Recognizing the need for efficient and effective methods that have the capacity to positively affect exercise behaviors, Demark-Wahnefried and colleagues have recently published two design papers that outline and describe two ongoing randomized controlled trials designed to test whether various health behavior counseling methods affect exercise behavior and fruit and vegetable consumption in breast and prostate cancer survivors. Project LEAD (Project Leading the Way in Education Against Disease)38 is the first trial to test whether a 6-month personally tailored telephone-counseling program is effective in improving diet and exercise behaviors in early stage breast and prostate cancer survivors. Survivors are being randomized to an experimental or control group. The experimental group receives a mailed workbook and telephone counseling (tailored on stage of readiness) pertaining to overall diet and exercise behaviors. The control group receives a mailed workbook and telephone counseling in other health-related areas. The primary outcome of the study is physical function. Secondary outcomes include diet quality, exercise, body mass index, depression, quality of life (QoL), and perceived health.

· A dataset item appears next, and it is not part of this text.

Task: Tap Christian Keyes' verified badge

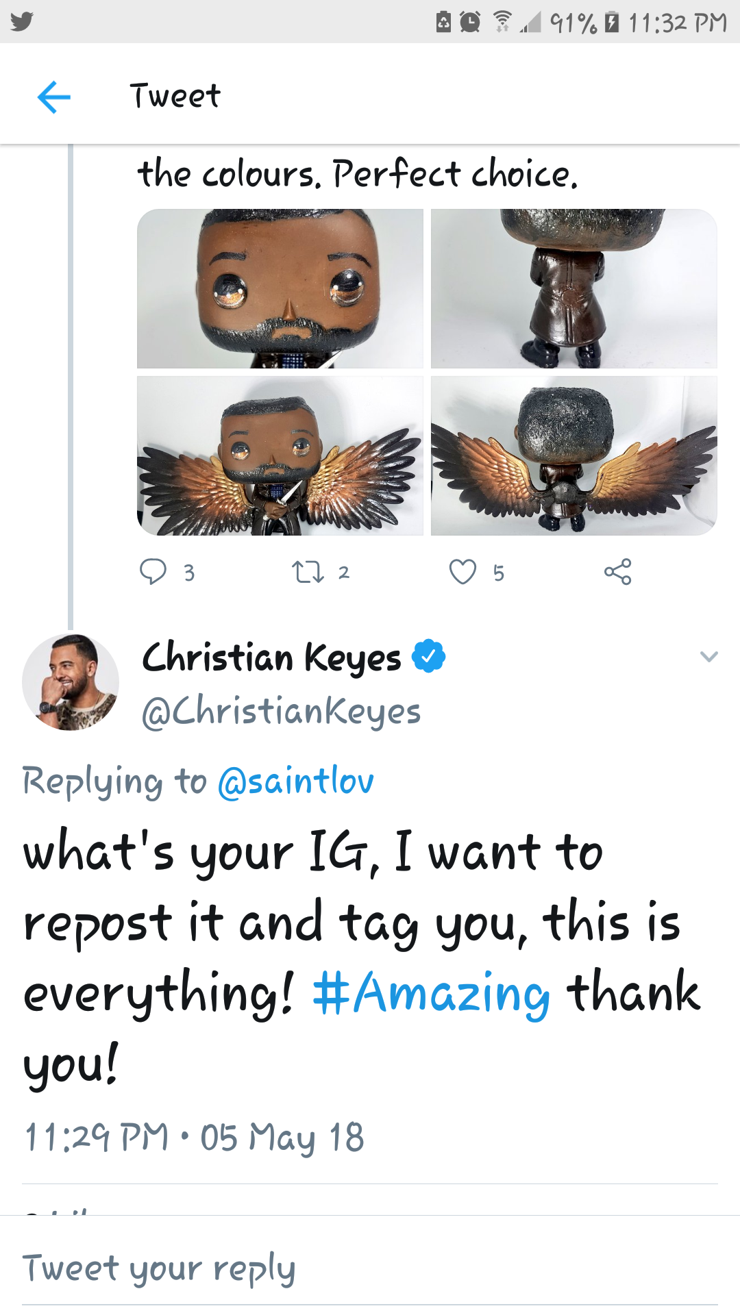Action: [429, 656]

FRESH START (a randomized trial of activity and diet among cancer survivors)39 is designed to evaluate the efficacy and effectiveness of personally tailored print materials in promoting lifestyle changes in breast and prostate cancer survivors. Survivors in the intervention group receive the FRESH START intervention program that consists of a series of workbooks, newsletters, and update cards that are tailored based upon information collected during a baseline interview. Survivors in the control group receive non-tailored, health-promotion print materials that promote exercise and a healthy diet. Primary endpoints are exercise behavior and dietary intake. Secondary endpoints include perceived health, QoL, depression, and weight status. These aforementioned studies will provide important information pertaining to the efficacy of distance medicine-based approaches in promoting exercise in cancer survivors.

At the University of Alberta, we have recently developed a 62-page exercise guidebook for breast cancer survivors (Exercise for health: An exercise guide for breast cancer survivors) based on the theoretical components of the TPB. The information in the exercise guidebook was formulated and written based on behavioral, normative, and control beliefs elicited from breast cancer survivors in previous research. The guidebook consists of 10 chapters and includes participant-centered activities designed to enhance attitude (i.e., instrumental and affective attitudes), subjective norm (i.e., injunctive and descriptive norms), PBC (i.e., self-efficacy and controllability), and implementation intentions (e.g., goal-setting, planning). These written activities are also designed to facilitate participant engagement in the information. The exercise guidebook also incorporated previous research examining exercise preferences of breast cancer survivors.2,32

By examining potentially feasible, practical, and novel forms of exercise promotion in the cancer population, cancer care professionals (e.g., oncologists, nurses, physiotherapists, dieticians) can become aware of these approaches of communicating and promoting exercise information and behavior as an effective tool for assisting in exercise adoption and maintenance and further enhancing QoL after treatment(s) for cancer. These interventions may also offer the researcher a viable opportunity to reach, target, and influence a large number of individuals that otherwise would not be able to participate in clinically-based programs.